Because functional corticotroph tumors are often microtumors on MRI studies, pituitary apoplexy is an uncommon manifestation. A recent retrospective study confirmed that apoplexy in CD is more commonly associated with macrotumors [39]. In our study, pituitary apoplexy developed before pituitary surgery in two affected patients in the group of DGCT. These measure 17 mm and 22 mm. This is an interesting finding because DGCTs most often tend to be microtumors. In contrast to our study, a recently published case report on the SGCT subtype described postoperative remission after apoplexy [40]. Since the number of case reports in the literature addressing the development of apoplexy in CD is still limited, the relationship between apoplexy and corticotroph tumor subtypes remains unclear.

The limitations of our study stem from its retrospective nature and small number of patients. In addition, our study did not have a long follow-up period to evaluate long-term remission and recurrences.
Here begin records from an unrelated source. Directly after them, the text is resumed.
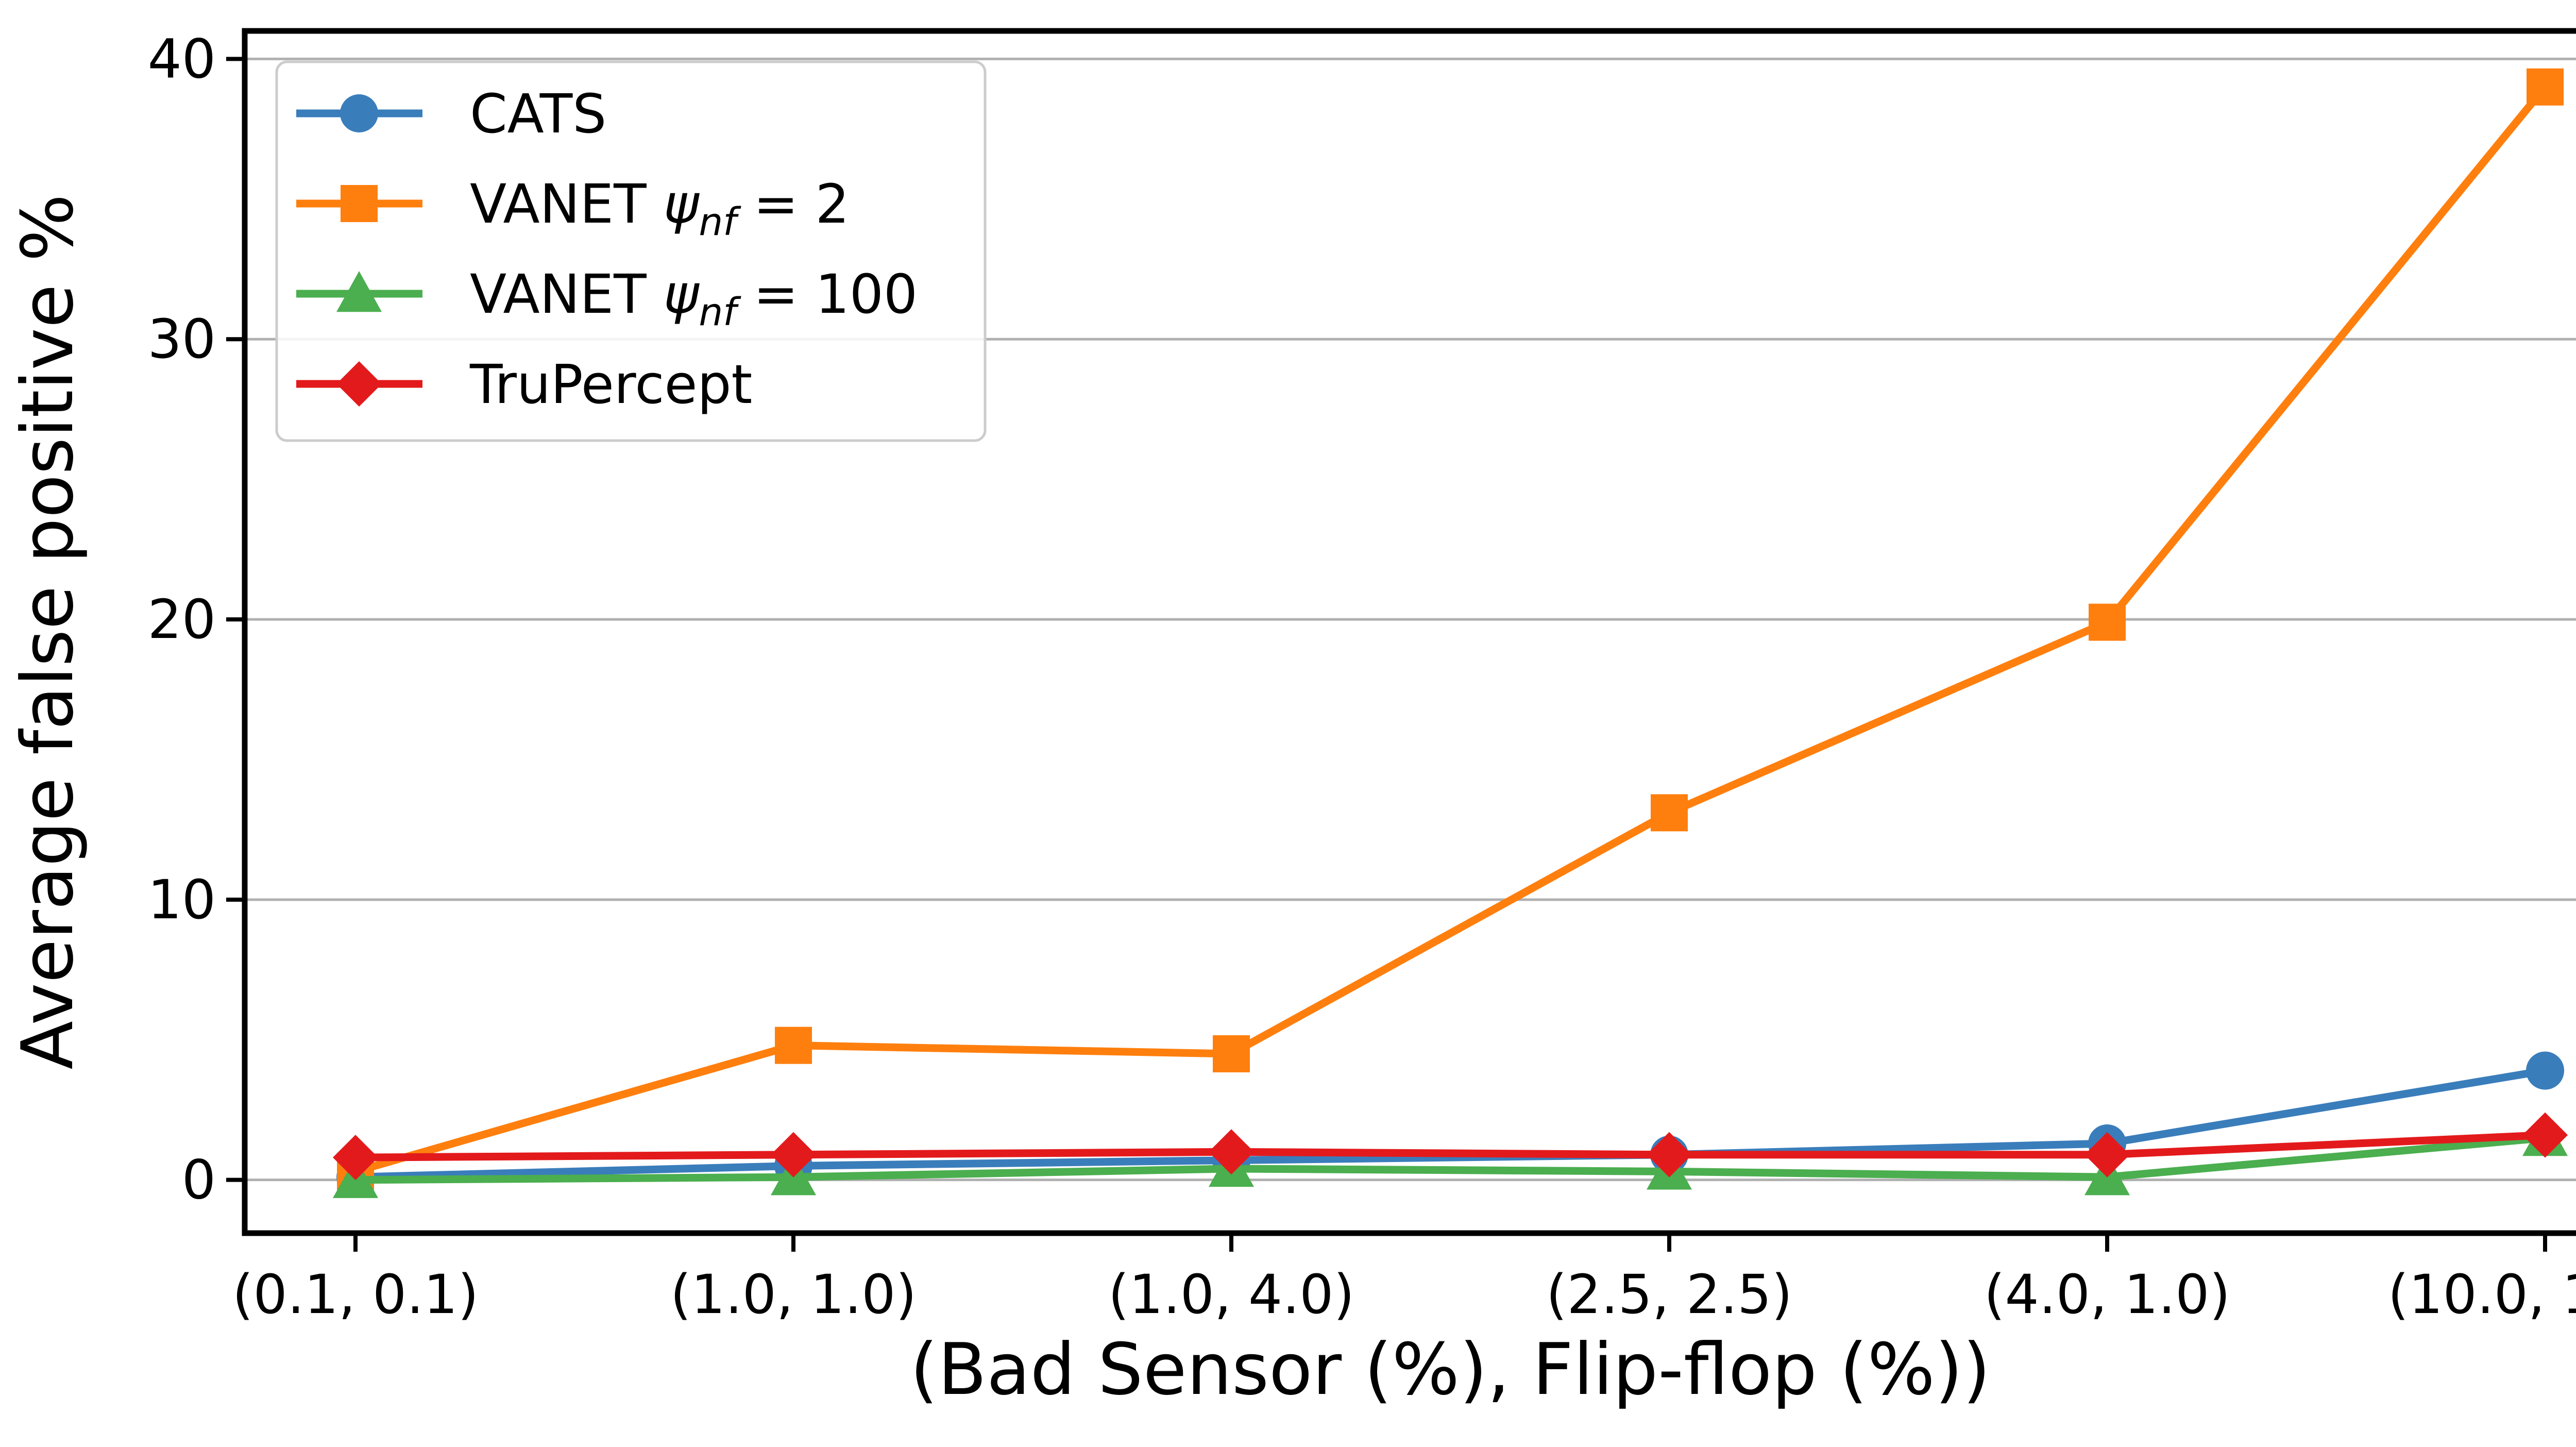  Describe the element at coordinates (199, 1181) in the screenshot. I see `y-tick-label: 0` at that location.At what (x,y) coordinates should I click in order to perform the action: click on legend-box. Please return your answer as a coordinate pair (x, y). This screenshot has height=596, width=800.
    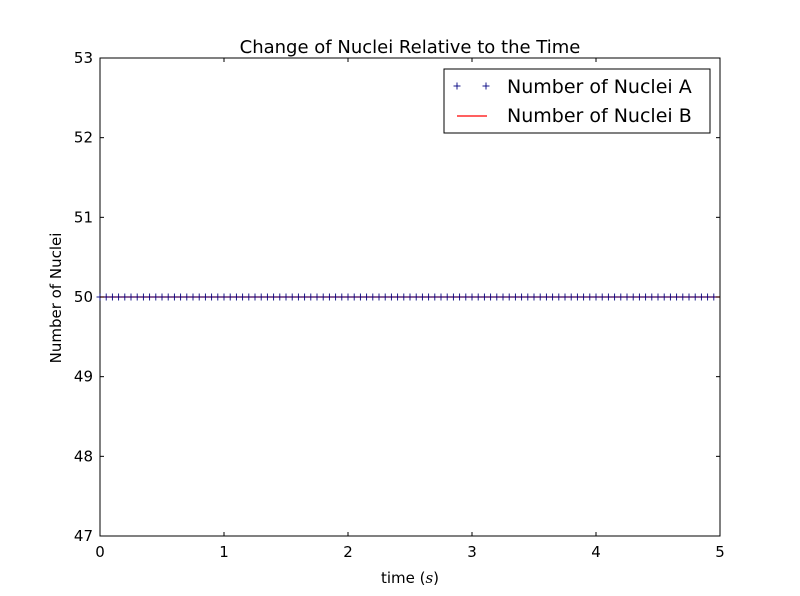
    Looking at the image, I should click on (577, 101).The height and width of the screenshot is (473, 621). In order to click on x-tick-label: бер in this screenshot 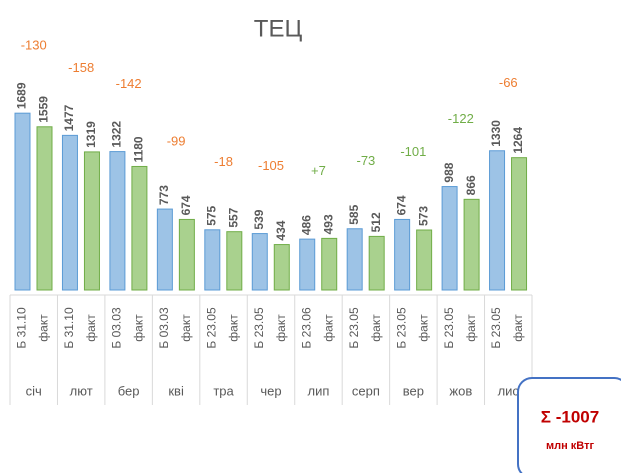, I will do `click(129, 390)`.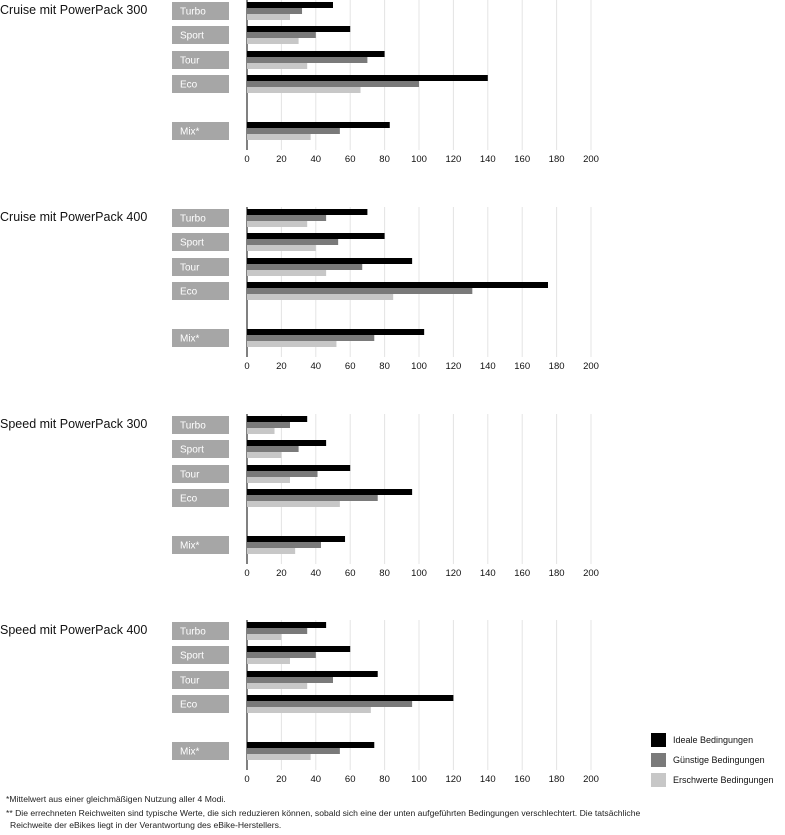 Image resolution: width=785 pixels, height=835 pixels. Describe the element at coordinates (74, 424) in the screenshot. I see `chart-title: Speed mit PowerPack 300` at that location.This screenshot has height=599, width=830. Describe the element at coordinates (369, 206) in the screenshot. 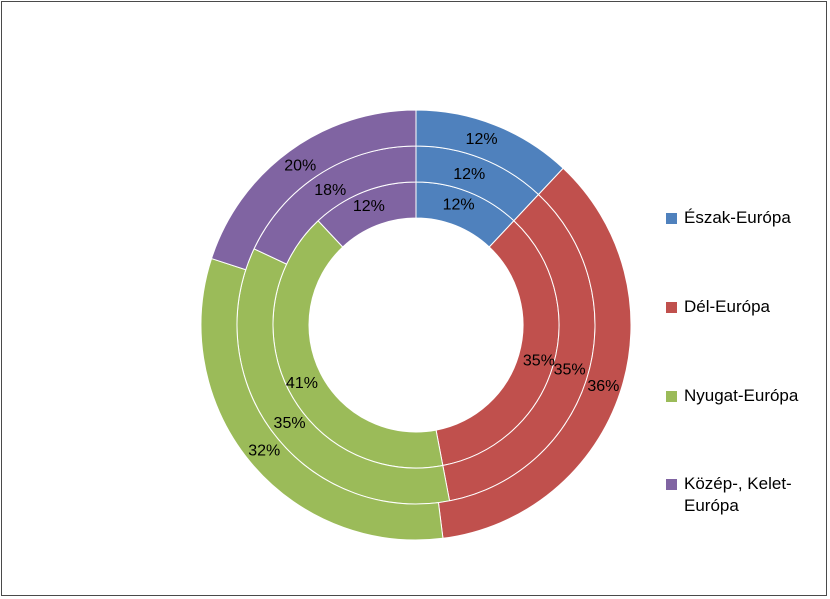

I see `inner-ring-label-kozep-kelet: 12%` at that location.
However, our study is still valuable in addressing multidisciplinary clinicopathological correlates of DGCTs and SGCTs given the paucity of well-documented series.

Conclusion

Our data support the rationale of detailed tumor subtyping based on granulation patterns of functional corticotroph tumors since the tumor granulation patterns correlate with tumor size, tumor proliferative activity, and early biochemical remission. Moreover, our study identified that elevated T2 intensity-to-white matter ratio may serve as a radiological harbinger of SGCTs.